YOUR TASK » Copy out, word for word, the lines starting with the line containing "Toggle the Confirmed" and going on through the line containing "(x=167, y=466)".

--- start of STORED RECORDS ---

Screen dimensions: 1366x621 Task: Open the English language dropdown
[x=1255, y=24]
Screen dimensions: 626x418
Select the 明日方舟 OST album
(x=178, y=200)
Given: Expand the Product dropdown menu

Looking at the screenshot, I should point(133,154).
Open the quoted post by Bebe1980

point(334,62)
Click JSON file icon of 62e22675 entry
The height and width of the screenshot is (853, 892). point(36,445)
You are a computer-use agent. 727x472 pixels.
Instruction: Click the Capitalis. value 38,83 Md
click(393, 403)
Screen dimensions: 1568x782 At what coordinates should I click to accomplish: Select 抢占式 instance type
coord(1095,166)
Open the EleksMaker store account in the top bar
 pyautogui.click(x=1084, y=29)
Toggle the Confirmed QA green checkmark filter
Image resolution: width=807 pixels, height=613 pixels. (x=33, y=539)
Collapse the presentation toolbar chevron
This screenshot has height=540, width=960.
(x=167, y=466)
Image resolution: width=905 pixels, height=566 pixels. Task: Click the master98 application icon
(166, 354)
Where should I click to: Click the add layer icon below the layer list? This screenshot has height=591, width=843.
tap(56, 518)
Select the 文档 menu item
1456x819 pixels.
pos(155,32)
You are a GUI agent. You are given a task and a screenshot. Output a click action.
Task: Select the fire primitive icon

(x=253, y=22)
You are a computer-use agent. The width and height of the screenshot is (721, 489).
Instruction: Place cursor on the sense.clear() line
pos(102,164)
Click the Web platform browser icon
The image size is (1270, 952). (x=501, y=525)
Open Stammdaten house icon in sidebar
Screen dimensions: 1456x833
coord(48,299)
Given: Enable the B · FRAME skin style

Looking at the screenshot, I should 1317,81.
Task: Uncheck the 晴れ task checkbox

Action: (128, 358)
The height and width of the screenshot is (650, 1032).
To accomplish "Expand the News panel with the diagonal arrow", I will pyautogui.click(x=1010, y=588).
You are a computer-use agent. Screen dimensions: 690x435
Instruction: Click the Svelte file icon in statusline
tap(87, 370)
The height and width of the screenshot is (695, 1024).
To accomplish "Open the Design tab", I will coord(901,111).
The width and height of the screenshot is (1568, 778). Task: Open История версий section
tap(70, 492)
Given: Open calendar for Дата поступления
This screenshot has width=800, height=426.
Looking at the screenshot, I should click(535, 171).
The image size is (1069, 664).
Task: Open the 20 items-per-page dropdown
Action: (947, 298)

--- end of STORED RECORDS ---

ANSWER BELOW »
Toggle the Confirmed QA green checkmark filter
Image resolution: width=807 pixels, height=613 pixels. (x=33, y=539)
Collapse the presentation toolbar chevron
This screenshot has height=540, width=960.
(x=167, y=466)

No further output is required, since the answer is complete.